L’uso di cibarsi di carne umana (anche detto antropofagia). Abbastanza diffuso presso varie società primitive (Africa centrale e centro-meridionale, alcune zone dell’Asia sud-orientale e insulare, Oceania, Amazzonia ecc.), almeno nelle sue forme di massima intensità è fenomeno relativamente tardo, ma non si può escludere che sia stato praticato in una certa misura anche dai popoli della preistoria: alcuni reperti assegnati al Paleolitico superiore sembrano offrirne la prova, per quanto discussa. Si suole distinguere una forma endocannibalica da una esocannibalica, a seconda che le vittime siano scelte nell’ambito del gruppo sociale (individui morti per cause naturali, bambini indesiderati, parenti uccisi nell’età senile ecc.), oppure al di fuori di esso (nemici uccisi in battaglia, stranieri catturati, schiavi ecc.). Riguardo ai moventi del c., si distinguono il c. bellico, teso all’annientamento totale del nemico ma praticato anche per impadronirsi della sua forza, per aggiungere al proprio nome – o a quello dei propri figli – il nome dei nemici uccisi; il c. profano (o gastronomico), in cui la carne umana viene appetita per necessità alimentare, per fame o per ghiottoneria; il c. giudiziario, a spese degli individui condannati a morte per delitti o altri motivi; il c. rituale, in cui si consumano le carni delle vittime sacrificate in relazione a riti religiosi; e infine, forma forse più diffusa, il c. magico, in cui la carne, il grasso o determinati organi (cuore, fegato ecc.) vengono mangiati per appropriarsi magicamente del coraggio e della forza del defunto o di altre sue facoltà. Queste, comunque, sono solo distinzioni di metodo: nella realtà è difficile stabilire esatti confini tra i diversi moventi del c. che, in effetti, si fondono e confondono.

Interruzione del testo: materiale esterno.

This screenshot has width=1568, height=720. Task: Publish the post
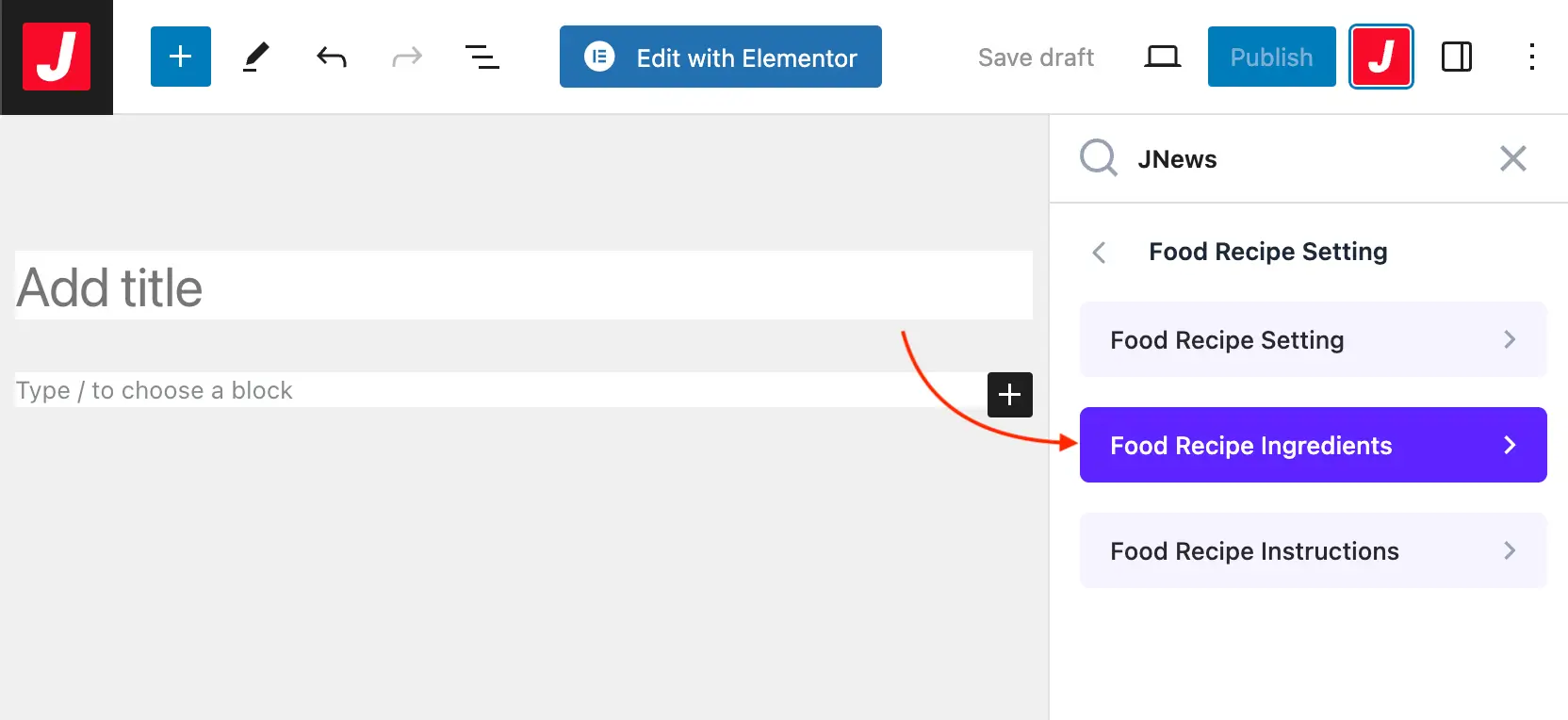1271,57
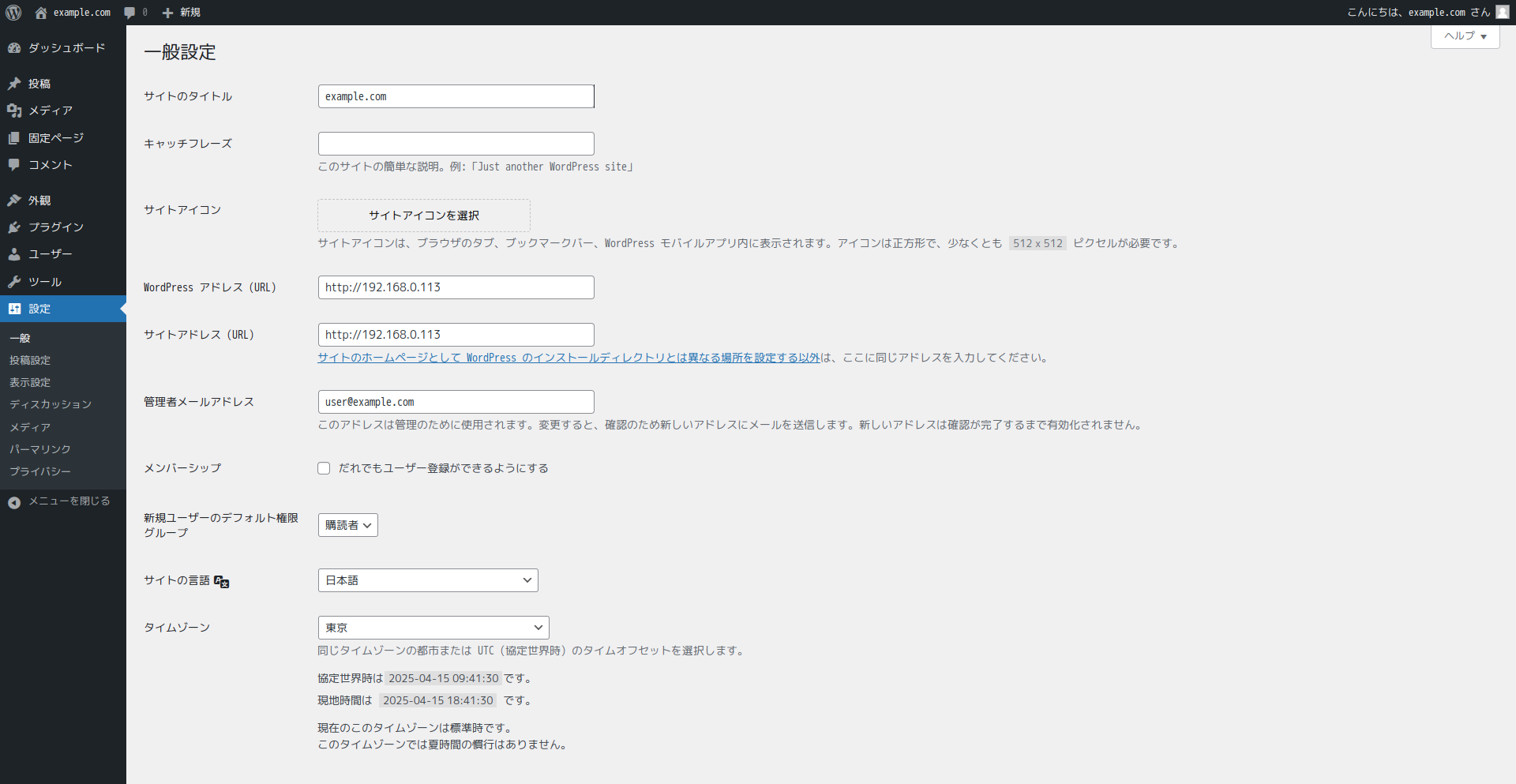Viewport: 1516px width, 784px height.
Task: Click the paintbrush icon for 外観
Action: click(x=14, y=201)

Per errori derivati da falsa interpretazione di alcuni riti, furono accusati di c. gli iniziati ai Baccanali (senatoconsulto del 186 a.C., che venne comunicato a tutti i federati italici), e più tardi i cristiani (cene tiestee).

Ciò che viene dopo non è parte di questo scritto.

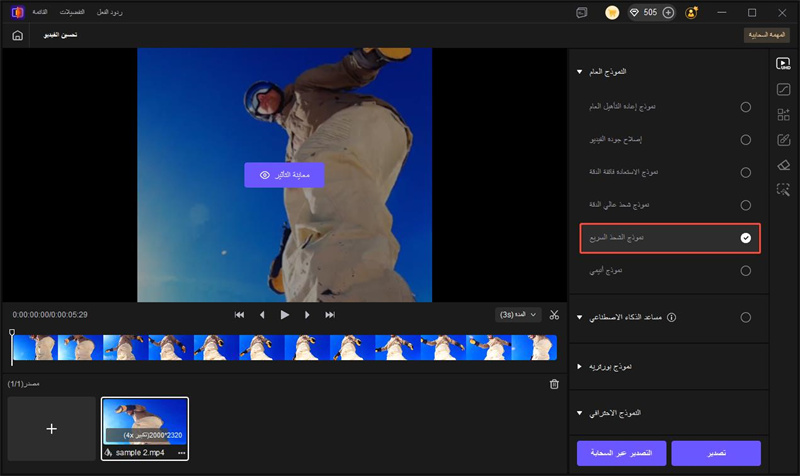Click the export via cloud button

620,453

Si parla di c. quando individui di una specie animale aggrediscono e divorano membri della stessa specie. Il fenomeno insorge generalmente a causa di condizioni ambientali sfavorevoli (cattività, sovraffollamento ecc.), ma in molte specie è normale consuetudine, fungendo da fattore limitante la densità di popolazione. Per esempio, alcuni imenotteri parassiti (famiglie Icneumonidi, Trigonolidi, Serfidi ecc.), che depongono le uova nelle larve di altri insetti (Ortotteri, Lepidotteri) presentano un particolare stadio larvale, detto forma combattente, che uccide e divora le altre larve conspecifiche che occupano lo stesso insetto ospite: ciò riduce il numero dei parassiti e i superstiti, avendo a disposizione maggiori quantità di cibo, raggiungono più facilmente lo stadio adulto. Molto diffuso tra gli insetti (termiti, formiche) e i pesci (guppy) è l’uso di divorare la prole in eccesso. Negli Anfibi del genere Amblystoma il sovraffollamento induce il c. tra le larve acquatiche: ciò consente una maggiore crescita delle superstiti. Tra i vertebrati si registrano casi di c. nei leoni (combattimenti tra maschi), nelle iene e anche nei macachi (lotte per la supremazia).